Concernant le temps, qui est un élément à maîtriser dans la transcription, il est en moyenne de 6 heures pour réaliser 1 heure de transcription. Pourtant, il faut considérer que ce délai peut être beaucoup plus long si le fichier possède beaucoup de termes techniques (comme est le cas du discours religieux), si l’enregistrement n’a pas été réalisé dans des bonnes conditions, ou si la personne qui réalise la transcription le fait dans une langue qui n’est pas sa langue maternelle. Il faut considérer aussi le nombre de conventions utilisées dans les transcriptions : plus on a de critères à vérifier, plus longue est la transcription.
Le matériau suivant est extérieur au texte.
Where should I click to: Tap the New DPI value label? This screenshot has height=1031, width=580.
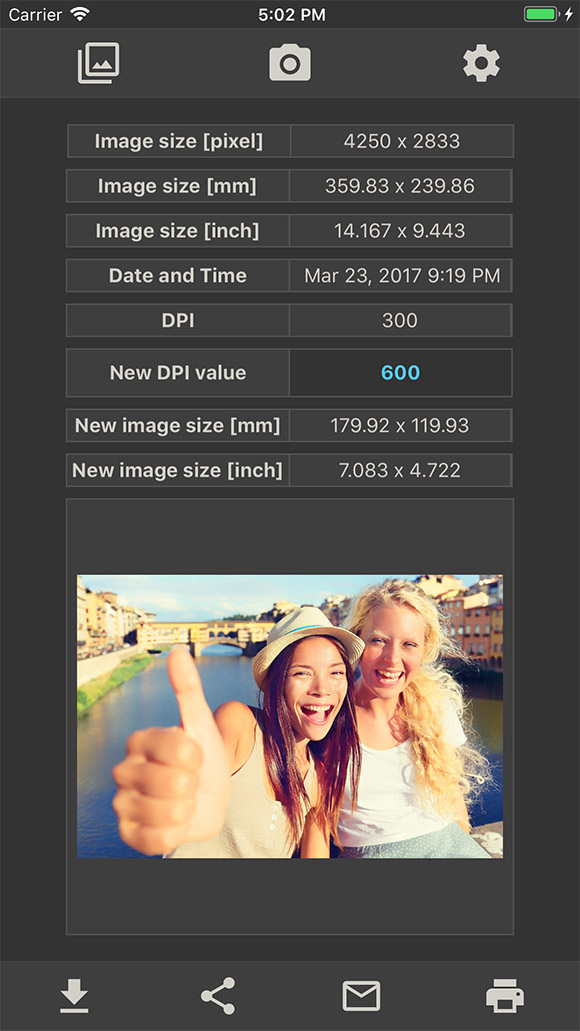click(178, 373)
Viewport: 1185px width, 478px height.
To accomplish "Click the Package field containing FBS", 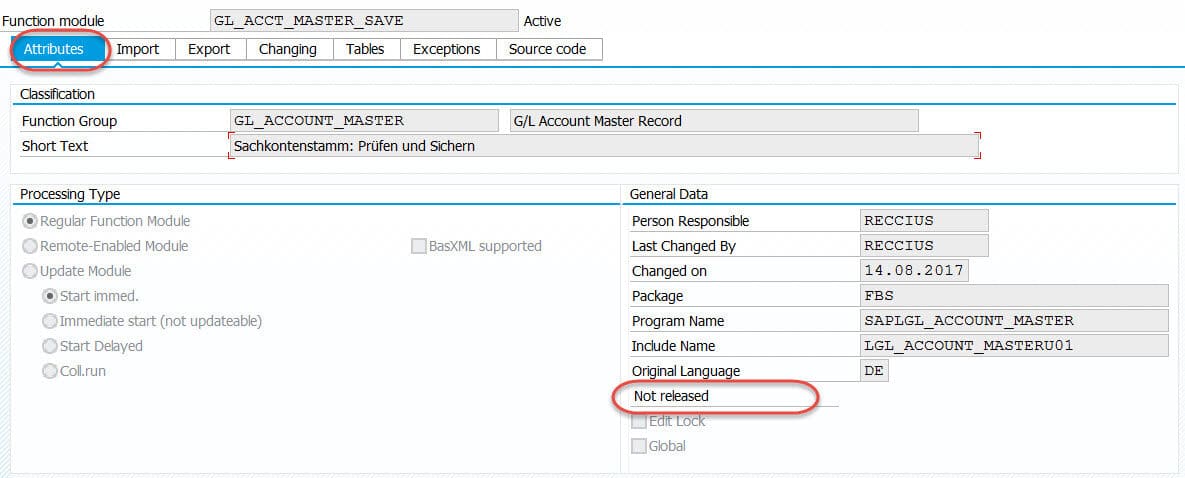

Voici les conventions générales utilisées dans nos transcriptions (inspirées du GARS) :

+ ++ +++ Pause brève, moyenne, longue (entre 1 et 3/4 secondes environ)

X Symbole pour une syllabe incompréhensible. Autant de X que de syllabes présumées.

(rires) (gestes) Gestes, rires, bruits, événements de la situation, ou commentaire du transcripteur.

[coupure] Interruption assez longue du discours (plus de 5/6 secondes) en raison d’un passage peu audible ou de peu d’intérêt.

BACK Les mots ou groupes de mots dans une langue étrangère sont écrits en petites capitales.

Stewer Les mots empruntés à une langue étrangère, mais intégrés morphologiquement et/ou phonétiquement sont notés en italique.

euh: Allongement de la syllabe qui précède les :

très bien Mot ou groupe de mots accentués sont soulignés.

x x x Des lettres espacées marquent un ralentissement du débit.

t’, s’ L’apostrophe à la fin d’un mot indique que la consonne finale (-t ou –s) est prononcée.